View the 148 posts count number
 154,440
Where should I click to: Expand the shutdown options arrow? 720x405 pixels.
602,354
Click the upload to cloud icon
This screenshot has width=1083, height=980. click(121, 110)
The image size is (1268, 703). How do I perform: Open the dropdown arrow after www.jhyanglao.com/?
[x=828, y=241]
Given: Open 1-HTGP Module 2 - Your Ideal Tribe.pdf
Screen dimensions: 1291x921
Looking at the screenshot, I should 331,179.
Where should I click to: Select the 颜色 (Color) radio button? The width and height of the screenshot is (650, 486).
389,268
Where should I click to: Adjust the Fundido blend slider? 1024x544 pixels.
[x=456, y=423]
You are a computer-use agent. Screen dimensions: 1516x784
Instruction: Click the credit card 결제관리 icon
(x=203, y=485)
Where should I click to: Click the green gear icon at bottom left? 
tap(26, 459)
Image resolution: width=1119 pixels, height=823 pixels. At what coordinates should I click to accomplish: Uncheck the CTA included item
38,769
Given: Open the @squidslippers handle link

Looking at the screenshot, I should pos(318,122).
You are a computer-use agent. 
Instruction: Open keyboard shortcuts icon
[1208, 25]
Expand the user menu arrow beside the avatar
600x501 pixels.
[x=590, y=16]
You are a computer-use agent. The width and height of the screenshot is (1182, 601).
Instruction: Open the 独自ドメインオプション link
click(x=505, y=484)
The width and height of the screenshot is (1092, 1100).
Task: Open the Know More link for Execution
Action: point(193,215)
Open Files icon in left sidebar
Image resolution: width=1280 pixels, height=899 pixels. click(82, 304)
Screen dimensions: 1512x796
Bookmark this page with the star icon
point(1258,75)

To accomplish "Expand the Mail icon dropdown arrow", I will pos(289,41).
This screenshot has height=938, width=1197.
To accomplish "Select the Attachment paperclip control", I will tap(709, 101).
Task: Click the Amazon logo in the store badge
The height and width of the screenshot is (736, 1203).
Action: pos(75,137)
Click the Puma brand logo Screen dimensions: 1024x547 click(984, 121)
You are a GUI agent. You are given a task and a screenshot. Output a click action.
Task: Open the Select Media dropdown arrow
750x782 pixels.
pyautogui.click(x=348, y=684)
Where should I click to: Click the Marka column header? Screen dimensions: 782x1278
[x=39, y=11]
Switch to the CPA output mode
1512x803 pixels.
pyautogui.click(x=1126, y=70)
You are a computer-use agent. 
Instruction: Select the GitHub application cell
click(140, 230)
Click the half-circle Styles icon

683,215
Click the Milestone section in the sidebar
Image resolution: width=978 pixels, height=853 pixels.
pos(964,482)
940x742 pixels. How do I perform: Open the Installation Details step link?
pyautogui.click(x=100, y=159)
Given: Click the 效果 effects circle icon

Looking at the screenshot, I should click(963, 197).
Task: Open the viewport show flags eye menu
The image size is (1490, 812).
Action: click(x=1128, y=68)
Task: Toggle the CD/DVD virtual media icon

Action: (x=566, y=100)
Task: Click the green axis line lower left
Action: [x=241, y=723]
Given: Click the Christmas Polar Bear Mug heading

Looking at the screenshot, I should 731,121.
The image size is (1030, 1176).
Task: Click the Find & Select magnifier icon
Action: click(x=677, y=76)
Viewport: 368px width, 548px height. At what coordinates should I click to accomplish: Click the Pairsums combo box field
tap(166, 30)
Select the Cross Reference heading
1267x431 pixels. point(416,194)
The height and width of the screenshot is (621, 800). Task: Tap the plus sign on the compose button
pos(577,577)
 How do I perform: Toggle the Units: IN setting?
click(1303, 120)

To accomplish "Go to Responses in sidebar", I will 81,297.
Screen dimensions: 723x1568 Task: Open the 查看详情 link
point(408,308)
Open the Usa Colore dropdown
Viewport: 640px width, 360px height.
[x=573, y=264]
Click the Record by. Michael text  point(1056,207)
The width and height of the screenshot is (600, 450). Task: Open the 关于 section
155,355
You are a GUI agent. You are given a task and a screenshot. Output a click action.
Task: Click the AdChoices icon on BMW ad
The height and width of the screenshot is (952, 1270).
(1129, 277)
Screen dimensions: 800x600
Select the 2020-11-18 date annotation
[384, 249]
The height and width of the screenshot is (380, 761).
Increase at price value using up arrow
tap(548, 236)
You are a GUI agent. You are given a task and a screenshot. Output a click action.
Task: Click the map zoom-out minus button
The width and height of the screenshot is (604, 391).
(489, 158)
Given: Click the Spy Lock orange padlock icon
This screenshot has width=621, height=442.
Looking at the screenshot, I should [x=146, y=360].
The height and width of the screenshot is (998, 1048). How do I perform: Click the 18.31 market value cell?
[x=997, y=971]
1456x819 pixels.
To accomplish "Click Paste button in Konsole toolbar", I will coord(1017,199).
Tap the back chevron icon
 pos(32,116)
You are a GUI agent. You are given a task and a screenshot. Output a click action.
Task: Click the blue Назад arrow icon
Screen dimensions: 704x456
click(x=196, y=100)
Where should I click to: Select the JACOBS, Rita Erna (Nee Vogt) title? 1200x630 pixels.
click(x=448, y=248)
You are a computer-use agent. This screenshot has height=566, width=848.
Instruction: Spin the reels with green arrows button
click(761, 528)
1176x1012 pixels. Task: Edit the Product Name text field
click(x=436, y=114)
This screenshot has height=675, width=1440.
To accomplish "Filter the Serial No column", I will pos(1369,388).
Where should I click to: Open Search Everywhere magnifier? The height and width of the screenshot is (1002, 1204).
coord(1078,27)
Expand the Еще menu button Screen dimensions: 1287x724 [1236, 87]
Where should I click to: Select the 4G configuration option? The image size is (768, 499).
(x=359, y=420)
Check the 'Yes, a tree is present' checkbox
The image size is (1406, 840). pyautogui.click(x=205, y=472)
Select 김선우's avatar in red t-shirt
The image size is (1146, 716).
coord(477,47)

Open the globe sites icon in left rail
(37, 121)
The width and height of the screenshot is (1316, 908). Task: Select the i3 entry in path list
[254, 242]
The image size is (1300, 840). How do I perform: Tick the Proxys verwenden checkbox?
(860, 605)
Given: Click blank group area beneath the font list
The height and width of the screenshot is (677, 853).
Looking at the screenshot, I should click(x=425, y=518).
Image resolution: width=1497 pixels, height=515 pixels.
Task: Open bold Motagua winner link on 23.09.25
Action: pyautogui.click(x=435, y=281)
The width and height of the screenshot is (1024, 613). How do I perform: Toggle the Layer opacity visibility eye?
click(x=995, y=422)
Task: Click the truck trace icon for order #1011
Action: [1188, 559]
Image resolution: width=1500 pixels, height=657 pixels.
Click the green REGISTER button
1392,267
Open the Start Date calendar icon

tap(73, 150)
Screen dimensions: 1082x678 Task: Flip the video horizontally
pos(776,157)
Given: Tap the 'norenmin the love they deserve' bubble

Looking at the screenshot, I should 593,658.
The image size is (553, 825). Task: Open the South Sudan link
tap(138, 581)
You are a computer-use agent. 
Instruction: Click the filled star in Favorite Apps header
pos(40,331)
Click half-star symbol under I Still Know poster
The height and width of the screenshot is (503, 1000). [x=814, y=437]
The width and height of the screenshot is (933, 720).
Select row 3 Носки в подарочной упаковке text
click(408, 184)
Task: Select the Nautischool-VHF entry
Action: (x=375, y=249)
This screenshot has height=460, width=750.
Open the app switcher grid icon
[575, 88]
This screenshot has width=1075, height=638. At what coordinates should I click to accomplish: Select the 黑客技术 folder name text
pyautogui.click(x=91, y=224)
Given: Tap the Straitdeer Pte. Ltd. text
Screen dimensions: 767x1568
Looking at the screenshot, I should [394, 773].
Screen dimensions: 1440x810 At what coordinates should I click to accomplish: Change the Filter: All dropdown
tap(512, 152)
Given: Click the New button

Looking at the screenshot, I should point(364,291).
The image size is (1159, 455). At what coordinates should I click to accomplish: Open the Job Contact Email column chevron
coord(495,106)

-*-

• _WORK REQUIRED_: Lines from the top of the data above through the line with "You are a computer-use agent. The", both ends included: copy them exactly, nothing more.

• _WORKED SOLUTION_:
View the 148 posts count number
 154,440
Where should I click to: Expand the shutdown options arrow? 720x405 pixels.
602,354
Click the upload to cloud icon
This screenshot has width=1083, height=980. click(121, 110)
The image size is (1268, 703). How do I perform: Open the dropdown arrow after www.jhyanglao.com/?
[x=828, y=241]
Given: Open 1-HTGP Module 2 - Your Ideal Tribe.pdf
Screen dimensions: 1291x921
Looking at the screenshot, I should 331,179.
Where should I click to: Select the 颜色 (Color) radio button? The width and height of the screenshot is (650, 486).
389,268
Where should I click to: Adjust the Fundido blend slider? 1024x544 pixels.
[x=456, y=423]
You are a computer-use agent. Screen dimensions: 1516x784
Instruction: Click the credit card 결제관리 icon
(x=203, y=485)
Where should I click to: Click the green gear icon at bottom left? 
tap(26, 459)
Image resolution: width=1119 pixels, height=823 pixels. At what coordinates should I click to accomplish: Uncheck the CTA included item
38,769
Given: Open the @squidslippers handle link

Looking at the screenshot, I should pos(318,122).
You are a computer-use agent. 
Instruction: Open keyboard shortcuts icon
[1208, 25]
Expand the user menu arrow beside the avatar
600x501 pixels.
[x=590, y=16]
You are a computer-use agent. The width and height of the screenshot is (1182, 601).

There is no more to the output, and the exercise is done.